Tuesday 23 October 2012

The Tax Gatherer (Part Two)



So they took the initiative. They began to meet the remaining nobles, to gather information, to plot, to build numbers and supplies, arrange rendezvous’ and highlight places of importance. Time passed, and the time for them to move was growing closer.
It was as their plans were being finalised that the invitation had arrived.
‘Edward, enthroned king of the English, anointed by God himself and the Holy Trinity to carry out his work, and defend the heavenly name of Christ, hereby invites the house of Bamburgh to partake in the Christmas feast and festivities annually held by his most gracious majesty, for the benefit of his subjects, at his humble hall, in thanks and remembrance to the ruler of Heaven, and the celebration of his birth.’
Osulf immediately sensed something was wrong. When asked to witness charters by the King, he and his uncle were omitted from the official records, as if they never were. The reason being Edward merely demonstrated his power over the north. They had never however, been asked to attend his Christmas feast. To do so would imply that the house of Bamburgh was in the King’s favour, yet they had partaken in no such action to warrant such favour.
The question remained then, what did Edward want from them?
And what would be his price?

It was decided. As the eldest member Osulf’s uncle would represent the family and go south. Osulf would stay, await his return and continue to rally support for their cause. Tostig’s deputy was one of their chief obstacles in this instance, Copsig he was called, and his spy network was surprisingly developed. He had fingers in many pies, and most of the disappearances led back to him, and ultimately to his master. It was on this journey south that his uncle gifted Osulf with Ceolwærc. He’d accompanied the seax with his parting words, ‘Make sure no one stabs you in the back with one.’

The news of his murder reached Bamburgh a few weeks later.

In the King’s court, at Tostig’s bidding he had been put to death. Osulf mourned his loss greatly. His uncle had been such a commanding figure throughout his life, and the news of his death left him hollow. He suppressed the grief though, and it waited like a worm inside of him, gnawing its way through his mind and waiting to erupt in the future. Morcar, son of ᴁlfgar of Mercia, was contacted, told he could be earl of Northumbria, that when it came the rebellion would champion him as Tostig’s successor, on the condition that once in power he restored Osulf to his ancestral powers.
It was agreed.
The rebels moved quickly and little blood was split. Tostig fled, his brother Harold negotiated, and Tostig was banished. It was done.
But then the Bastard came.

After Harold’s death the grief for his family, which had been building for over a year, overwhelmed Osulf. He had respected Harold, supported him, and his loss was a crushing blow to England. All of Osulf’s fears and sorrows assaulted him, his mind, his body, his senses. Before dawn, he wept.

In his mourning state no wonder Copsig had surprised him. Siding with and appointed by the bastard, he continued to oppress the North, to make them suffer. Suffer for an unkown crime, out of an unexplainable hatred. He had driven Osulf to the hills and to the forests, a hunted man. Then Osulf had known hunger. He became intimate with desperation, and the burning whispers of revenge flitted into his ears each night, burned in his heart each day, and drove him forward.

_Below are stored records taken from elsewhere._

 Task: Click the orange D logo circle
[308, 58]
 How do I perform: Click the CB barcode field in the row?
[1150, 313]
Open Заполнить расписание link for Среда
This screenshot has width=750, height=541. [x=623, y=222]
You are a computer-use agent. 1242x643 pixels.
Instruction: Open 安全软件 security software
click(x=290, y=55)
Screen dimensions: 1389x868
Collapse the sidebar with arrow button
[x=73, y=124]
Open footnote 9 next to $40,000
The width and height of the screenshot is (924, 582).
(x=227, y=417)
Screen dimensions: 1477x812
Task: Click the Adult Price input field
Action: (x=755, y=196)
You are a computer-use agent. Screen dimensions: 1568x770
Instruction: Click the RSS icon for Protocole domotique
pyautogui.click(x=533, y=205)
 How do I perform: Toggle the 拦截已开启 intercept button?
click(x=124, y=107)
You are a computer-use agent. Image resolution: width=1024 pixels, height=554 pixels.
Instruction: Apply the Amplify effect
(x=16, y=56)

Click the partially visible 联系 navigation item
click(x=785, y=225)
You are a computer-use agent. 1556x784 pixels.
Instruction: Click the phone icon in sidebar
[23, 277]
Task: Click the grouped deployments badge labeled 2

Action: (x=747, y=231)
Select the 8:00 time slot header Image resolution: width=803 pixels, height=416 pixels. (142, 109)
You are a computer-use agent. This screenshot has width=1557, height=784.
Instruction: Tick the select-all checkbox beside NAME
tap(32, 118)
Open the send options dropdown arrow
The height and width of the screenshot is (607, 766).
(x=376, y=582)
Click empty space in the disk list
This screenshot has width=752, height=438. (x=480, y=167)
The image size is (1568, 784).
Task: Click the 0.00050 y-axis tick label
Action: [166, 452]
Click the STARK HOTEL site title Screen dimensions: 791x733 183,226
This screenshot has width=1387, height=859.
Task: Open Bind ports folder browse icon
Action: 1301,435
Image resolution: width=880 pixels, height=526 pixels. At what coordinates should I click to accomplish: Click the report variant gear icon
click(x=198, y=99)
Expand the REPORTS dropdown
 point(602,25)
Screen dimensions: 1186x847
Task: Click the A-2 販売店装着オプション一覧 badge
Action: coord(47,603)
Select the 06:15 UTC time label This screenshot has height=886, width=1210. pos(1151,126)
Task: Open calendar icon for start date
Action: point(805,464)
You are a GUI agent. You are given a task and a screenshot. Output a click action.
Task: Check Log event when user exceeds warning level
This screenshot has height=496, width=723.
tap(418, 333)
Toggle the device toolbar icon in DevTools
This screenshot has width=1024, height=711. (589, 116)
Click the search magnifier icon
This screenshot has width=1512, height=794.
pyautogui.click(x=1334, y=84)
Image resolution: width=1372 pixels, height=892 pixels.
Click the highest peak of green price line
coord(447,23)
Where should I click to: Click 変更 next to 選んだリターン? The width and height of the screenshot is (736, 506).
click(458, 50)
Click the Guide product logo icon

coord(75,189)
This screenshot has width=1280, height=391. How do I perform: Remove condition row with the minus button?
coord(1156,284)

It had not been hard to gather troops. The Northumbrians hated Copsig as much as they hated the Bastard. He was his symbol in the North, his eyes, ears and fist; even members of Copsig’s retinue defected for his treachery, his support for the Norman.
Numbers grew, and so too did Osulf’s skirmishes. Both and his men lived in the forests and ambushed Copsig’s men. They’d kill all but one, sparing one from each group they slaughtered but not his hands, so he could return like a beaten dog and tell his master that Osulf of Bamburgh was alive, and he was coming for his head. The maimed man would forever be a symbol of his mercy.

Osulf’s men grew more confident by the day. They still slept under the stars with the animals, they still woke up with dew on their cloaks and their clothing sodden and muddy, their bellies rumbling, their bones aching with cold, and they knew only the life of the hunted; but the time had come for them to attack the predator, and blind the Bastard’s northern face. After a month of living like a bandit in his own ancestral lands, Osulf was ready to confront the tax-gatherer.